One of my go to malts, also great for converting Bourbon drinkers, is The Balvenie 12 yr Double Wood.  The Balvenie makes quite a few nice expressions, and I wouldn't pass on a bottle of the 14yr Caribean Cask if you come across it.

Highland Park is also nice. I recommend spending a it more and going for the 18yr.

Aberlour is very nice, too, but I think their best is the 15yr, which can be hard to come by here in the US.

A lot of people like Oban, but I am not crazy about it.
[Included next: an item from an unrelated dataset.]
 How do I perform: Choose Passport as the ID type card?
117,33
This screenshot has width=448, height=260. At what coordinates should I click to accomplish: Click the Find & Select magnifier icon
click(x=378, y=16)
However, they have made some fantastic Distillers Editions, so you may want to look for one of them.

Auchentoshan Three Wood is a nice woody malt, similar to The Balvenie Double Wood.

Another hard to find, but delicious(and not too expensive) is Longmorn. I believe it's a 14yr, but it may be 16yr. On occassion NH has is as a special.

On to the peat and smoke,....

One of my all time favorites is Ardbeg. They make a lot of smokey, peaty, and spicy malts. Unfortunately their best, and in my opinion the best scotch ever, was called Alligator. There are a few bottles still floating around, but they are hard to come by. If you find one, spend the $300, and then invite me over. Until then, I'd recommend their Corryvreckan. The Ardbeg 10yr is damned good too.

Lagavulan 16yr is also very nice and one of my favorites.

And of course there are the Laphroaigs. Laphroaig has some peaty, iodiney expressions, but I particularly like their Quarter Cask. I thought it combined peaty and sweet nicely.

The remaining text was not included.